§ **TASK DIRECTIONS**
Quote the items below word for word, from the line containing "Given: Click the Discard X icon" through the line containing "coord(586,129)", with both of those lines included. Omit the pictures from your answer.

§ **DATA ROWS**
# # # # # # #
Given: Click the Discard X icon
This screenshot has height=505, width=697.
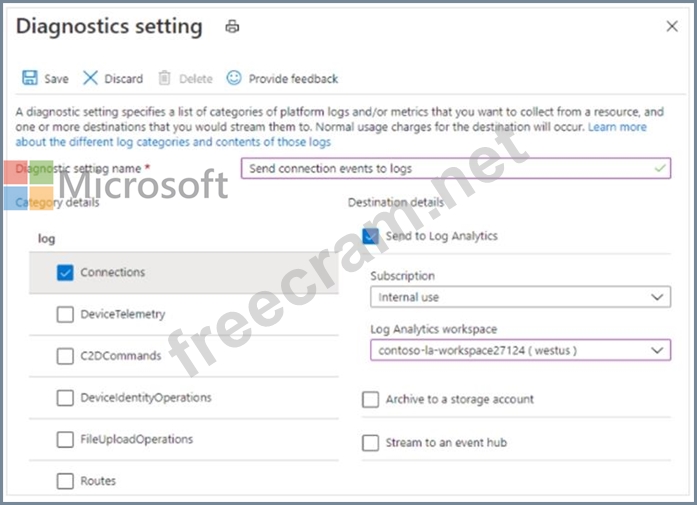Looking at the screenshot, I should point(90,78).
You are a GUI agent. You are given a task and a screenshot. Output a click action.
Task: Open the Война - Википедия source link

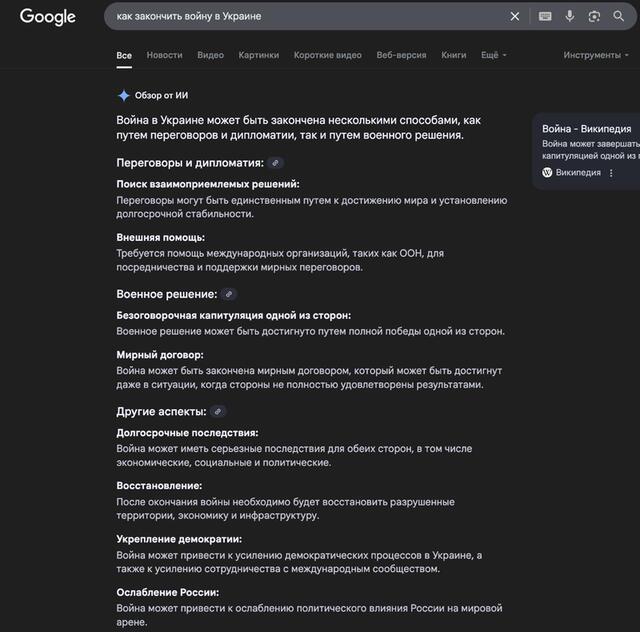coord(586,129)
# # # # # # #
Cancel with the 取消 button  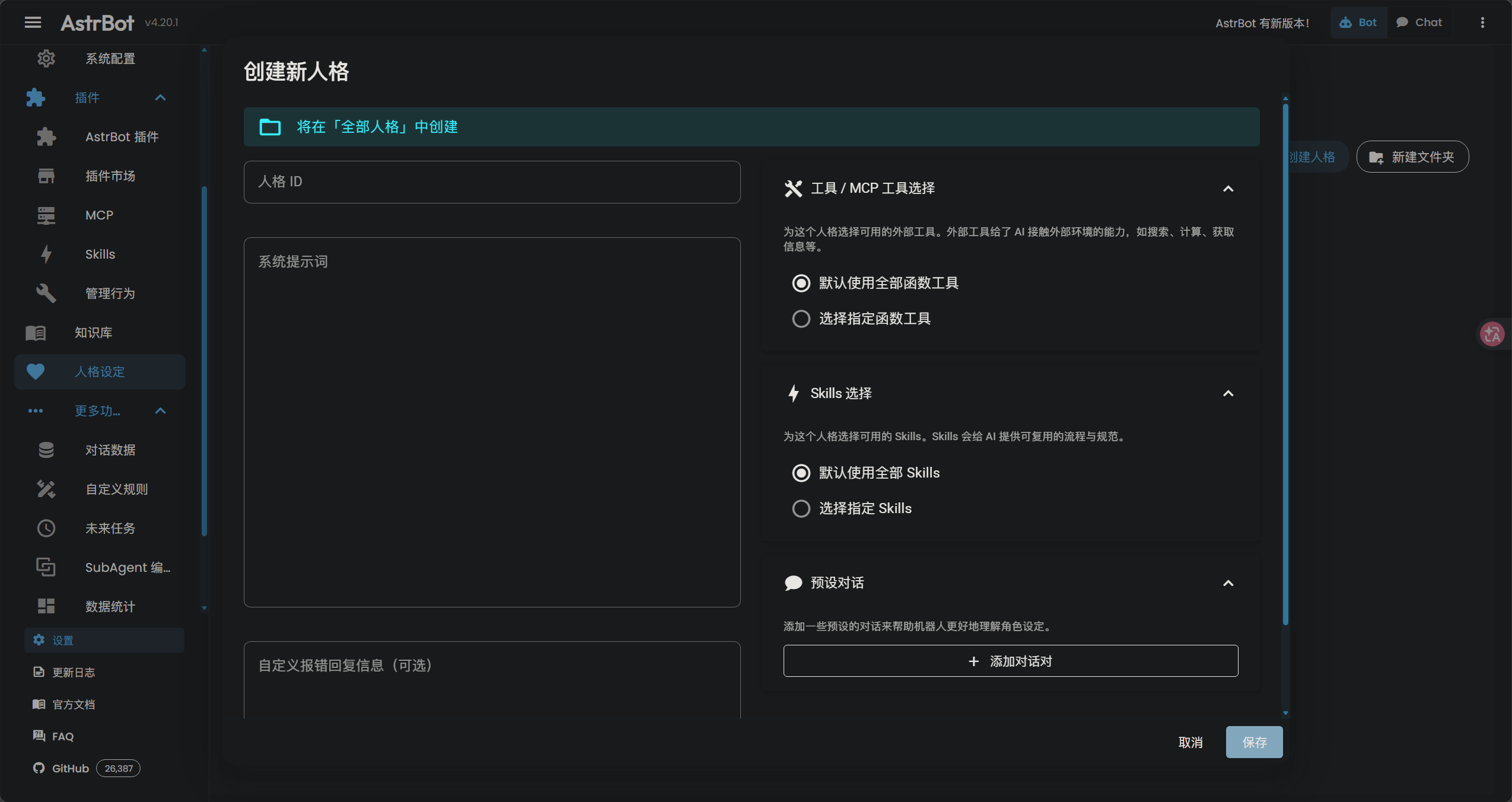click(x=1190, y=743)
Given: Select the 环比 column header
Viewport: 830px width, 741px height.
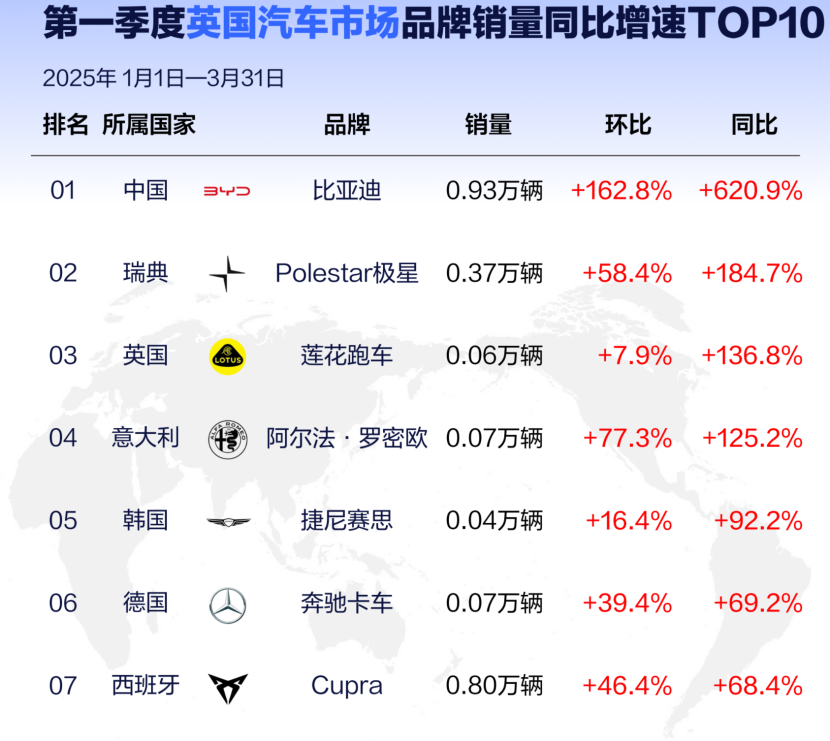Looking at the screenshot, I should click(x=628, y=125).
# # # # # # #
§ **WRITTEN ANSWER**
Given: Click the Discard X icon
This screenshot has height=505, width=697.
Looking at the screenshot, I should point(90,78).
You are a GUI agent. You are given a task and a screenshot. Output a click action.
Task: Open the Война - Википедия source link

coord(586,129)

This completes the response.